Good news, introverts: It turns out you don’t actually need to talk to people to succeed in life.

There are lots of jobs out there that require workers to interact with others, smile for long periods of time, and demonstrate strong interpersonal skills – all things that make up an introvert’s worst nightmare.

If working a sales floor or addressing crowds of strangers isn’t your speed, you probably won’t enjoy many jobs in business, teaching, or sales. Lucky for you, the Occupational Information Network figured out what jobs someone who prefers to stay in on Saturday night might love. Introverts still gotta eat, right?

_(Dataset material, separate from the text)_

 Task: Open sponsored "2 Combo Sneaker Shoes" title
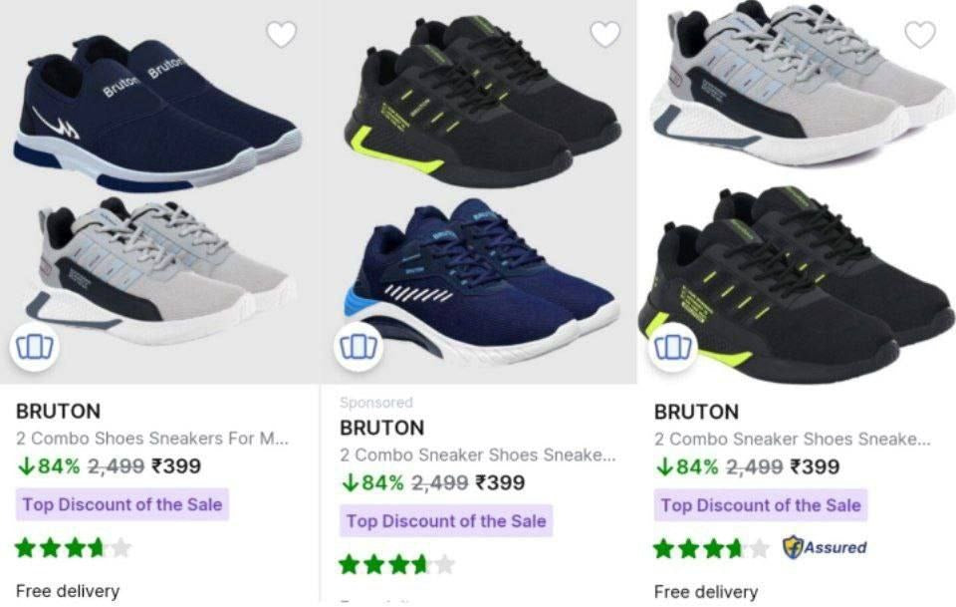[477, 455]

If you don’t consider yourself a people person, consider these careers:

For the introvert with a high-school diploma:


Dental Technician

No need to make small-talk when your clients have dental tools in their mouth! Say “ahhh,” am I right?


If you have a way with words, you might want to consider the blissful, solitary life of a writer. Be warned, though: If you want to get your name out there, pitching publicists and editors is a part of the job.

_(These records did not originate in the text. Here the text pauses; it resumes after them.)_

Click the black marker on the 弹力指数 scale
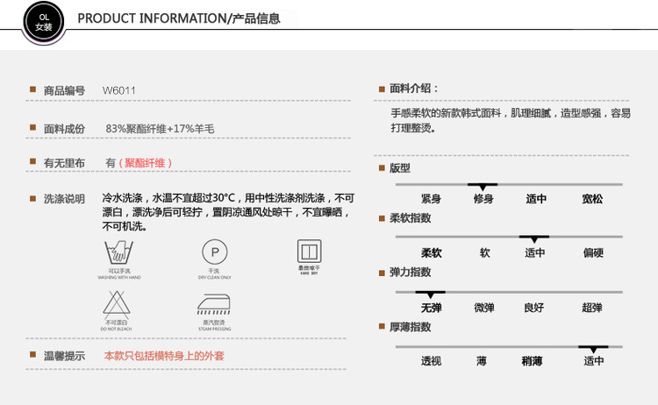Screen dimensions: 658x405 430,292
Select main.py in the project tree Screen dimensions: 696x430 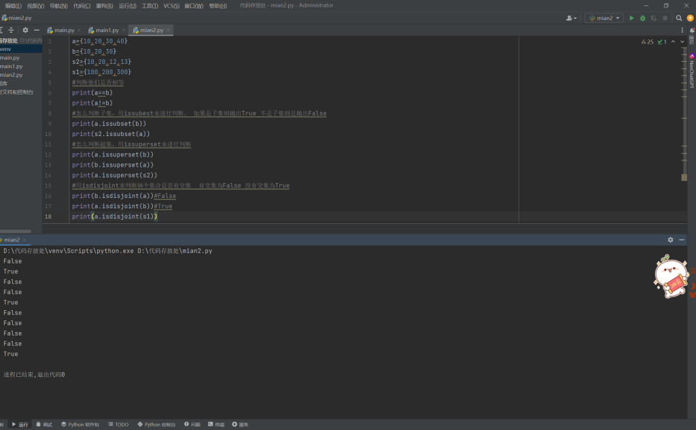coord(10,58)
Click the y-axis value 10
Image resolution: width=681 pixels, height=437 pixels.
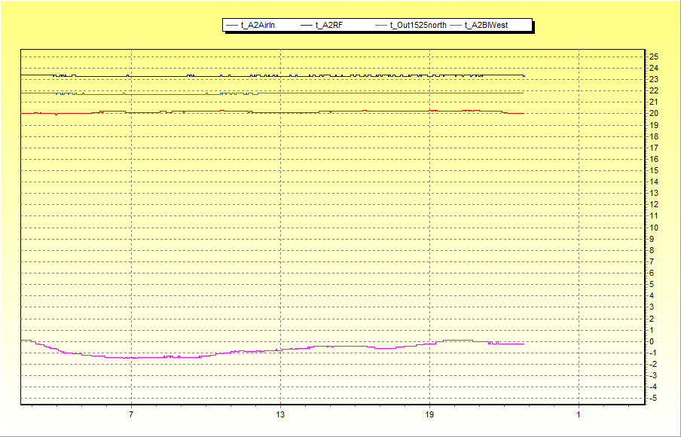(x=654, y=228)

Good with your hands? Love the outdoors? Maybe a life on a farm, with lots of quiet time to yourself as you work, is in your future.

For the introvert with a bachelor’s degree:


Real-estate Appraiser

Unlike a real-estate agent, an appraiser’s job is all about the numbers. Luckily, numbers don’t try to make small talk.

Geological Sample Test Technician

You know what also doesn’t try to make small talk? Rocks.


A research lab could be an oasis for anyone who isn’t a people person. Cytotechnologists spend their days examining cell samples in search of abnormalities.

For the introvert with a master’s degree or higher:



Love problem-solving and hate parties? Mathematicians are notorious for their introverted qualities and solitary work.

Environmental Economist

If you’re a number-savvy introvert who wants to save the planet, this is the job for you. Environmental economists collect research and data to see how economic policies affect the health of the environment.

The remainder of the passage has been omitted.